- _RECORDS TO PROCESS_:
++++++

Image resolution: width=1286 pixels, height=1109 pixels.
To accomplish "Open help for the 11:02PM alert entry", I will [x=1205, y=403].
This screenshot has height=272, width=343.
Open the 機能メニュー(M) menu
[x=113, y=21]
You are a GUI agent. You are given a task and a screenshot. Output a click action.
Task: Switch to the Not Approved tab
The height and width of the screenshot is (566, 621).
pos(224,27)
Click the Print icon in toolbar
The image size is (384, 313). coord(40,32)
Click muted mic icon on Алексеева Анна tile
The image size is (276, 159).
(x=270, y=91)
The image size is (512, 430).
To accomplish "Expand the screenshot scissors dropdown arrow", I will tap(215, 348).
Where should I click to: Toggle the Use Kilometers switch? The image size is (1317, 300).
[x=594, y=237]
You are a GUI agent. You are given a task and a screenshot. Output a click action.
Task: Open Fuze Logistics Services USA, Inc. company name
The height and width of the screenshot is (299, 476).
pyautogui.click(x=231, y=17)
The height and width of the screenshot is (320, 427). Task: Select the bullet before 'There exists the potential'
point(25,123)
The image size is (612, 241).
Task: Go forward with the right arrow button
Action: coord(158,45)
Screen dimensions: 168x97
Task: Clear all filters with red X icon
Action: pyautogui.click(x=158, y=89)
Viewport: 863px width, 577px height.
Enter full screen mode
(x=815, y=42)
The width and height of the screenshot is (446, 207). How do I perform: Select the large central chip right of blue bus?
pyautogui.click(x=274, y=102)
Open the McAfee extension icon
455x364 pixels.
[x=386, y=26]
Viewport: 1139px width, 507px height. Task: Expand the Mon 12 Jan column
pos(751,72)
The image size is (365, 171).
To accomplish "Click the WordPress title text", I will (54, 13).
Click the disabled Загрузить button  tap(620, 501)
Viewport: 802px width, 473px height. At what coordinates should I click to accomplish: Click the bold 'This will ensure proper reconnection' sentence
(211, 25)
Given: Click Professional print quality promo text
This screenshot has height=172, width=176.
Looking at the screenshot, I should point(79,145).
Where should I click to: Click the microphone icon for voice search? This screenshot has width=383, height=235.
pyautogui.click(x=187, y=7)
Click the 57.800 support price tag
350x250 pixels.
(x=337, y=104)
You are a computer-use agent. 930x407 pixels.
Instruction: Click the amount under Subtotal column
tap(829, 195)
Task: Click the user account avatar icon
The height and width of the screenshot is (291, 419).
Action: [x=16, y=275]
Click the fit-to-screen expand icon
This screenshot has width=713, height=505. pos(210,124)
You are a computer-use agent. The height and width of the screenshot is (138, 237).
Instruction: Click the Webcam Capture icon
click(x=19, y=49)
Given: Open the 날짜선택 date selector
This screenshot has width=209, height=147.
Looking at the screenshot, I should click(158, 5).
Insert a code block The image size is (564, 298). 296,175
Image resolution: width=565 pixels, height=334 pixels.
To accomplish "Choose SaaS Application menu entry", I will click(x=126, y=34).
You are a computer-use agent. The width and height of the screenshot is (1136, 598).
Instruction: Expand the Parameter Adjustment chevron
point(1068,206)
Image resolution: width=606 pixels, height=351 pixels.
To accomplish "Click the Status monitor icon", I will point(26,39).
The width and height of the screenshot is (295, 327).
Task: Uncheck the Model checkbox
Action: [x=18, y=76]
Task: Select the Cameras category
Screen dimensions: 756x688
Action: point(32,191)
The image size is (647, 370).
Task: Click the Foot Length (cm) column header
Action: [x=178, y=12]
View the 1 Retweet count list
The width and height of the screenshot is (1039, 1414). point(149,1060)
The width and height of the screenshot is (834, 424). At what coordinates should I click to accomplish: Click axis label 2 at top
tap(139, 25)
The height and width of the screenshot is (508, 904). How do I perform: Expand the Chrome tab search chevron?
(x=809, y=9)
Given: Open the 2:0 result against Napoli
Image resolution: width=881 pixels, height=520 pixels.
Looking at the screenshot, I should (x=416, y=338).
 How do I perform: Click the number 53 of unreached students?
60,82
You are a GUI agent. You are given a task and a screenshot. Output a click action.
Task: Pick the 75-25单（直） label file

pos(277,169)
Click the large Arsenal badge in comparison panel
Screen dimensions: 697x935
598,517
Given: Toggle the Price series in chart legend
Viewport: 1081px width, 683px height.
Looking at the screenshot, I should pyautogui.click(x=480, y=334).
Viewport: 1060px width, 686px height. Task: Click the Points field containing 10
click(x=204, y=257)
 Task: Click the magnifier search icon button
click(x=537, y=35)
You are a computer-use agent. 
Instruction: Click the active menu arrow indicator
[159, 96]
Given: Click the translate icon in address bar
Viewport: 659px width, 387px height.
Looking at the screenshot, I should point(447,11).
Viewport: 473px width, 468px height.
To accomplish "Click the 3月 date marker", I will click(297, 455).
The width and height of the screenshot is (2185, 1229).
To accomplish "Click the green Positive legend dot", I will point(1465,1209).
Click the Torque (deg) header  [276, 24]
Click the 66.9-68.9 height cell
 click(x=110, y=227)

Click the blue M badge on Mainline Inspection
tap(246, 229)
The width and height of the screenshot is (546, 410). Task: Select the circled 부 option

++++++

- _WORK INSTRUCTIONS_:
Swap "alert" for "warning" in the rows starting at the beginning of the rows and ending at the row that contains "[x=113, y=21]". Reproduce only those rows, with nothing else changed.

- _SOLUTION TO THIS EXERCISE_:
Image resolution: width=1286 pixels, height=1109 pixels.
To accomplish "Open help for the 11:02PM warning entry", I will [x=1205, y=403].
This screenshot has height=272, width=343.
Open the 機能メニュー(M) menu
[x=113, y=21]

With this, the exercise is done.